In the energy sector, the increased supply of “cheap and reliable energy” could also cause prices to skyrocket, Lowe suggested.
“Existing capital stock for producing energy is being depreciated and we are not reinvesting in existing capital,” he said.
“A long-term expansion of capital stock that produces cheap and reliable energy would help.
His comments on energy come as Australian state governments steadily shut down coal-fired power plants and instead invest billions in intermittent renewable energy.
Lowe said at the hearing that the Reserve Bank of Australia (RBA) has not ruled out further interest rate hikes.
“I don’t think we’re peaking yet. But how high do we have to go? I don’t know,” he said. “It depends on inflation data, spending resilience, the strength of the global economy, and what is happening to prices and wages.”
Governor defends interest rate hike
Lowe defended the bank’s decision to raise the official discount rate nine times in a row, despite public outcry and strong criticism from some politicians.
“The current inflation rate (7.8%) is too high. It needs to be lowered,” he said.
The governor acknowledged the risk of high interest rates slowing economic activity, but said there was also the risk that the RBA would not do enough to act. This could keep demand at a very high level and continue to provoke inflation.
Lowe then stressed the social impact of inflation and said interest rates could rise if the RBA did not take sufficient action.
“If inflation stays high, it will do a lot of damage to the economy. It will exacerbate income inequality. is,” he said.
“All the evidence is that if inflation persists too long, expectations will adjust, ultimately leading to higher interest rates and more unemployment.”
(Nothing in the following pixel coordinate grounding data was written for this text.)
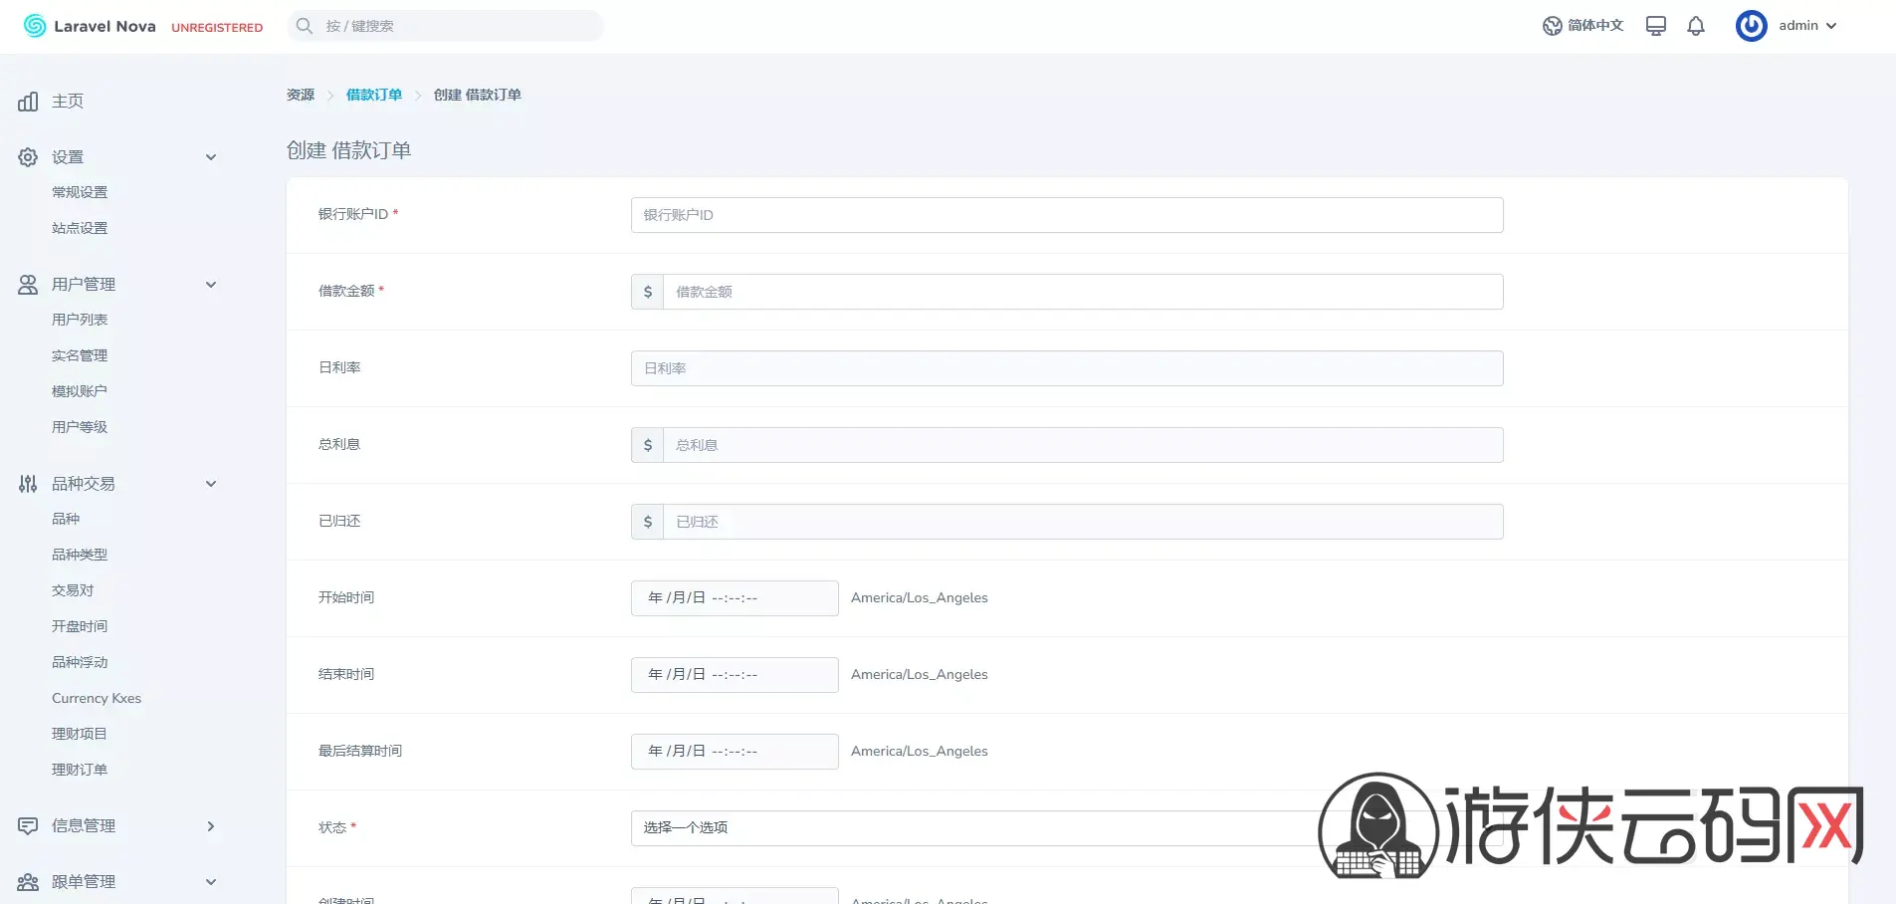This screenshot has width=1896, height=904.
Task: Click the 开始时间 date-time picker
Action: (734, 598)
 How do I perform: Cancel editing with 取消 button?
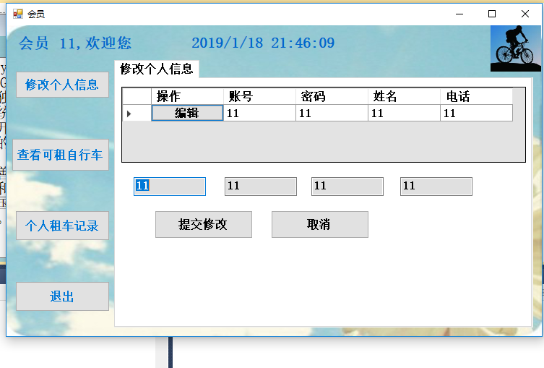[x=320, y=225]
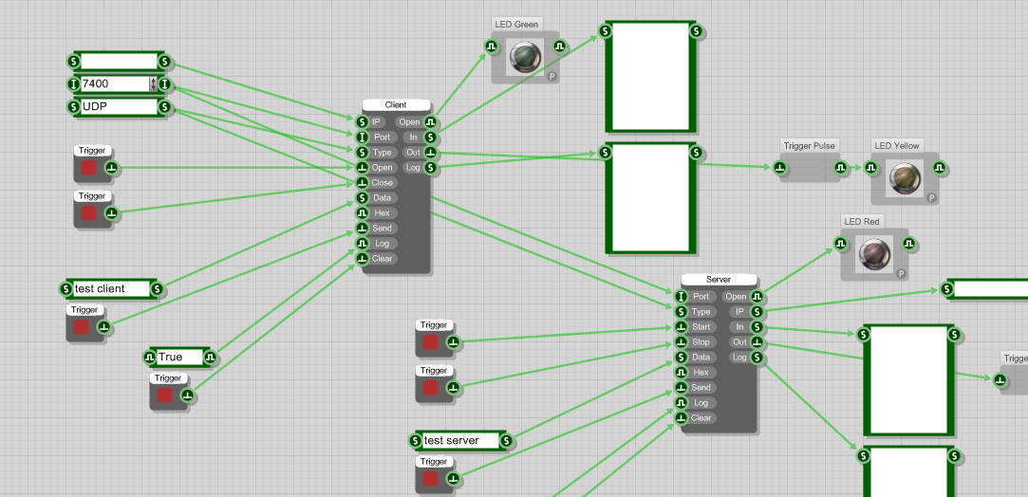The image size is (1028, 497).
Task: Click the Client node's Log output pin
Action: 430,168
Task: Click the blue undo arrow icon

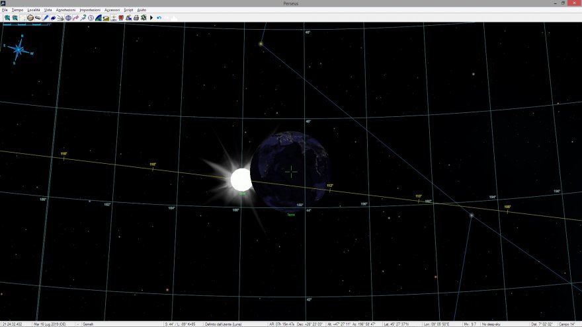Action: 159,18
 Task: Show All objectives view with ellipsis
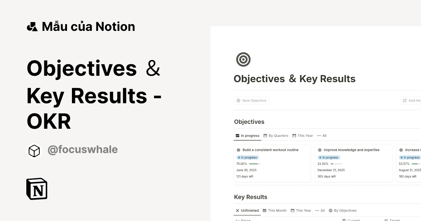322,136
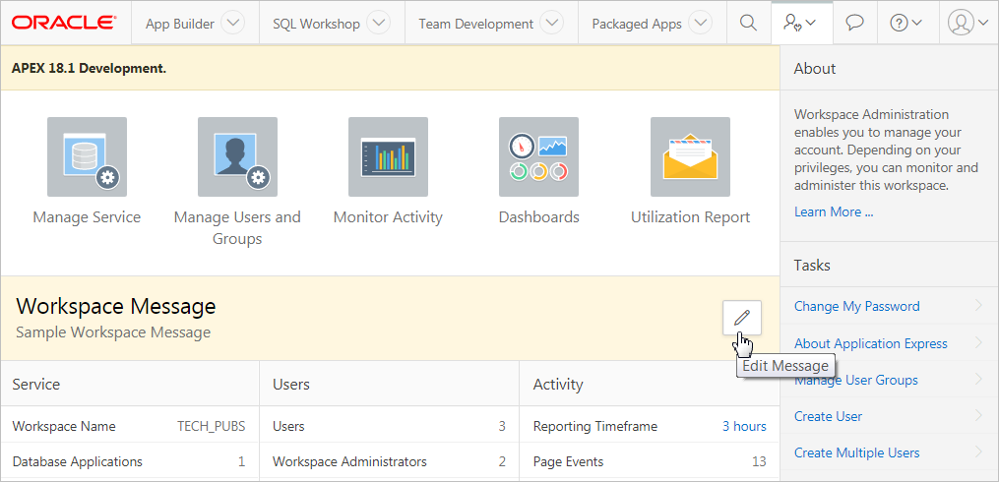Click the Learn More link
999x482 pixels.
coord(833,211)
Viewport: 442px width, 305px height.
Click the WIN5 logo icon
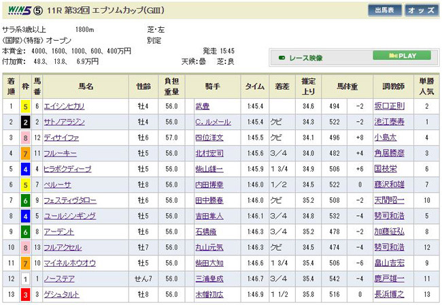[x=17, y=10]
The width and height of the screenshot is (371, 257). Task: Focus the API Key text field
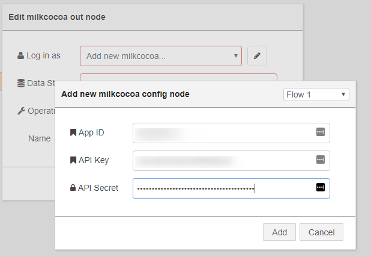(222, 160)

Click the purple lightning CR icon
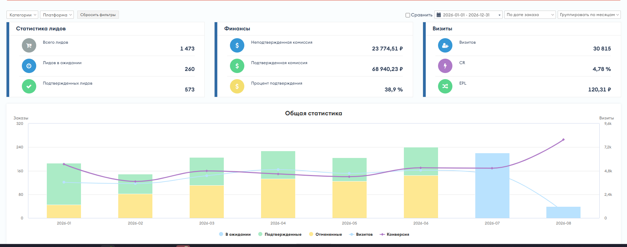click(x=445, y=66)
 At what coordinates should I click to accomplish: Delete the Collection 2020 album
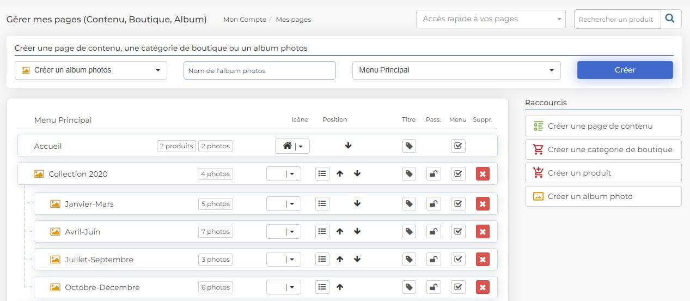pyautogui.click(x=482, y=174)
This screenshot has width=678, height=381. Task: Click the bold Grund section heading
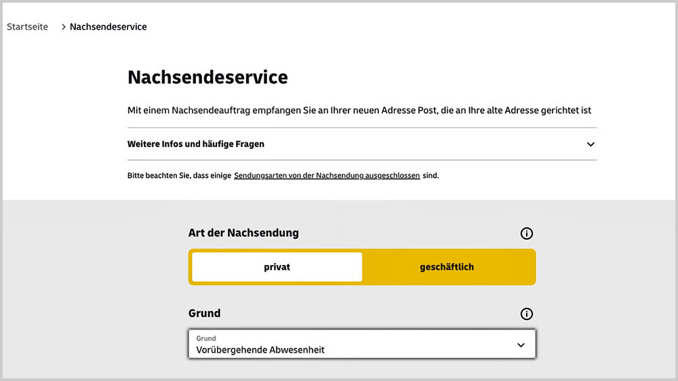click(204, 314)
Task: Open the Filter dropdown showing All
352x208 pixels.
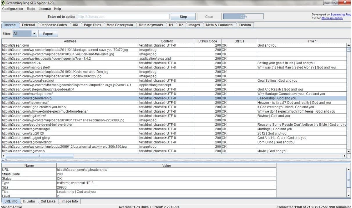Action: point(34,33)
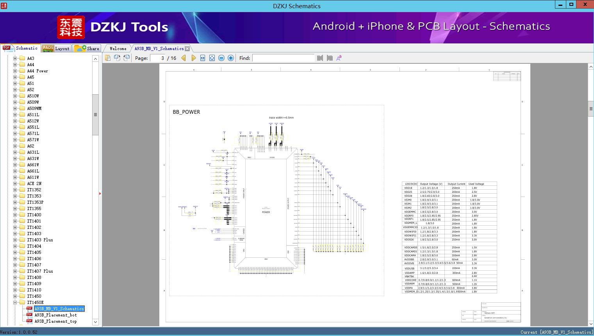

The governor said Australians seem to have forgotten the impact high inflation had on the country decades ago.
“I know it’s really hard for people to increase their mortgage payments, but if inflation is too high and stays too high, it’s going to be even harder,” he said.
“We haven’t lived in that world for 30 years, so it’s hard for people to understand.
Lowe explains factors behind high inflation
The governor said supplies were inadequate and demand remained high.
“These days demand is causing some of the inflation,” he said.
“We need a lot of public funding for health, aging, defense, disability and education.”
The governor believed demand was responsible for about a quarter to half of the rise in inflation, but about half to three-quarters of the growth was due to the war in Ukraine and global supply-side disruptions. was.
Notably, the current inflation situation is also due in part to the RBA’s overreaction during the COVID-19 pandemic, which has pushed interest rates into the system while keeping interest rates at historically low levels in response to the government’s stimulus package. It’s worth noting that he admitted to putting in a huge amount of money.
He explained why banks were told that the pandemic would last for a long time and have a much greater negative impact on the economy.
“It turned out that scientists developed a vaccine much faster and the economy was more resilient. We overdid it,” said Lowe.